▸ WORK ITEM: Leave out the pictures and copy the remaining records exactly.

▸ DATASET:
-------
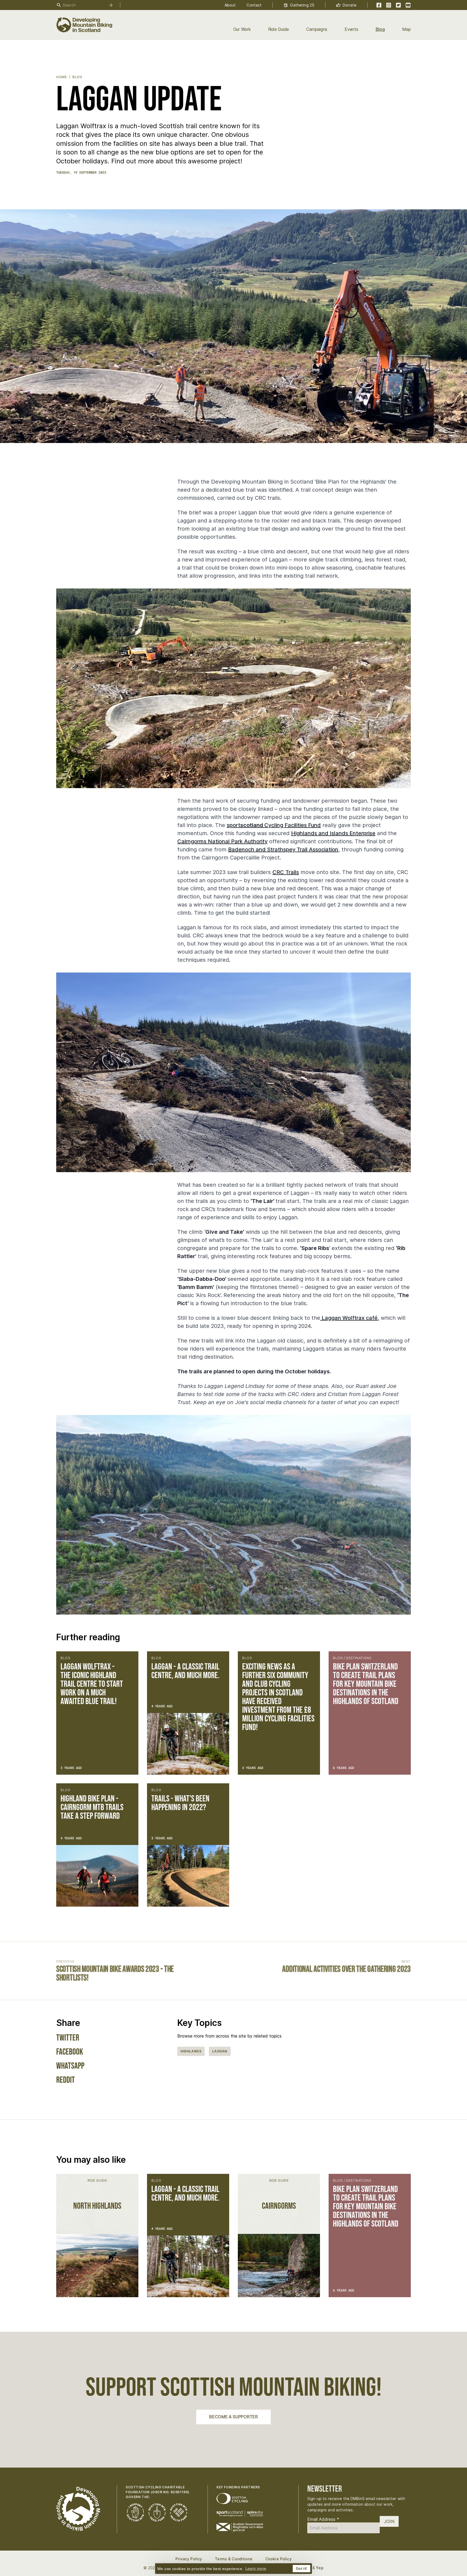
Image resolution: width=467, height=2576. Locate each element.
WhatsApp (70, 2066)
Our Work (242, 29)
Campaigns (316, 29)
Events (351, 29)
-------
▸ TASK OUTPUT:
Image resolution: width=467, height=2576. Locate each element.
WhatsApp (70, 2066)
Our Work (242, 29)
Campaigns (316, 29)
Events (351, 29)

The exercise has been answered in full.